**Your objective**
Rewrite the material from the line containing "This screenshot has width=1596, height=2297." through the line containing "Action: tap(1477, 67)", changing "rewind" to "fast-forward" and leaving everything else as it is.

**Supplied data**
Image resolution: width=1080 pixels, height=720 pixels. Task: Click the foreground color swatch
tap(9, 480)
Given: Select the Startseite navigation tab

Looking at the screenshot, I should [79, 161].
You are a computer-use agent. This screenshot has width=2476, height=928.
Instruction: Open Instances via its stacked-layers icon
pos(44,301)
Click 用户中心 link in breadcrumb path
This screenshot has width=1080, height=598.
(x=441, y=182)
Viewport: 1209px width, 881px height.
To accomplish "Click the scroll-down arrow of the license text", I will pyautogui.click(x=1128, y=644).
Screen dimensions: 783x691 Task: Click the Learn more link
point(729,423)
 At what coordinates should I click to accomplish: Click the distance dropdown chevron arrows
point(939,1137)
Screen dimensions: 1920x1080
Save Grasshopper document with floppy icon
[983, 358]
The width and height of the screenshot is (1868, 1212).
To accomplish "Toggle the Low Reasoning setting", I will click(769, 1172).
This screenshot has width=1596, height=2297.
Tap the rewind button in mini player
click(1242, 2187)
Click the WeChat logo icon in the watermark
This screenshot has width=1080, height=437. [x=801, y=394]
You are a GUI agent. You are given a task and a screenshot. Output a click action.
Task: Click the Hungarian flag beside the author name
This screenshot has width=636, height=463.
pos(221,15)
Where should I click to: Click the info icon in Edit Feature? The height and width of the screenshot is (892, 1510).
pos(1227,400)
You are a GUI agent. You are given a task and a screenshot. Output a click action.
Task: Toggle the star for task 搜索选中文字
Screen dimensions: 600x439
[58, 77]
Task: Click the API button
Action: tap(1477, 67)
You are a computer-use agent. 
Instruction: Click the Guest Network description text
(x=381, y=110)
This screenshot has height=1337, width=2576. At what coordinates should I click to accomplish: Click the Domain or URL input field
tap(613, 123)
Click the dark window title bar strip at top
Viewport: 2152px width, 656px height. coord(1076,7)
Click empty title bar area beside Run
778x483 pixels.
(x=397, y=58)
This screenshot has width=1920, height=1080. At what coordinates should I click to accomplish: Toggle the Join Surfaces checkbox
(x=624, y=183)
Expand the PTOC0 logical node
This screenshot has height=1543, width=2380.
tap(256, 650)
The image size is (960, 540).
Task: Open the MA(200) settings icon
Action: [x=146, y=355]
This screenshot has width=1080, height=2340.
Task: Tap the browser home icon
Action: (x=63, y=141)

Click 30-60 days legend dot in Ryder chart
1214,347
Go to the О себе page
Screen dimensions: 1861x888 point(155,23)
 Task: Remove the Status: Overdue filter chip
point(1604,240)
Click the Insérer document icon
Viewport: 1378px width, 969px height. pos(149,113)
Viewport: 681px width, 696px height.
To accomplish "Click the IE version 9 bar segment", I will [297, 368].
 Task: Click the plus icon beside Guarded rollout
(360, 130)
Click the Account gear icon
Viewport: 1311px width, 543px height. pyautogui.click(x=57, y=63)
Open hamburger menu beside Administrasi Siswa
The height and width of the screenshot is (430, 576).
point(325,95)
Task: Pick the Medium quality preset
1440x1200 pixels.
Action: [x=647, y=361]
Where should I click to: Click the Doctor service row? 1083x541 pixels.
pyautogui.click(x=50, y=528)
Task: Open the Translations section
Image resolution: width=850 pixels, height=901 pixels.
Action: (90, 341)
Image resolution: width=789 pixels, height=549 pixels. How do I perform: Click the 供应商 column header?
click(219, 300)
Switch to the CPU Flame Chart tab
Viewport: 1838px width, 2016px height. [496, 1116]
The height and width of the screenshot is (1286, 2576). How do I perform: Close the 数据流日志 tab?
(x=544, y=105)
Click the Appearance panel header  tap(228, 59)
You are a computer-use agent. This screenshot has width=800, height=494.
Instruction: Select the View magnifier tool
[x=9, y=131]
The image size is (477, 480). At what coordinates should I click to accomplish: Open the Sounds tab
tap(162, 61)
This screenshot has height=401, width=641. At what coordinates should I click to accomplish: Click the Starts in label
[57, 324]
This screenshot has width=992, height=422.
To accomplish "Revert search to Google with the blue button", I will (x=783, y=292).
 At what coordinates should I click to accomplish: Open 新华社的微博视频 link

**Finished exercise**
This screenshot has width=1596, height=2297.
Tap the fast-forward button in mini player
click(1242, 2187)
Click the WeChat logo icon in the watermark
This screenshot has width=1080, height=437. [x=801, y=394]
You are a GUI agent. You are given a task and a screenshot. Output a click action.
Task: Click the Hungarian flag beside the author name
This screenshot has width=636, height=463.
pos(221,15)
Where should I click to: Click the info icon in Edit Feature? The height and width of the screenshot is (892, 1510).
pos(1227,400)
You are a GUI agent. You are given a task and a screenshot. Output a click action.
Task: Toggle the star for task 搜索选中文字
Screen dimensions: 600x439
[58, 77]
Task: Click the API button
Action: tap(1477, 67)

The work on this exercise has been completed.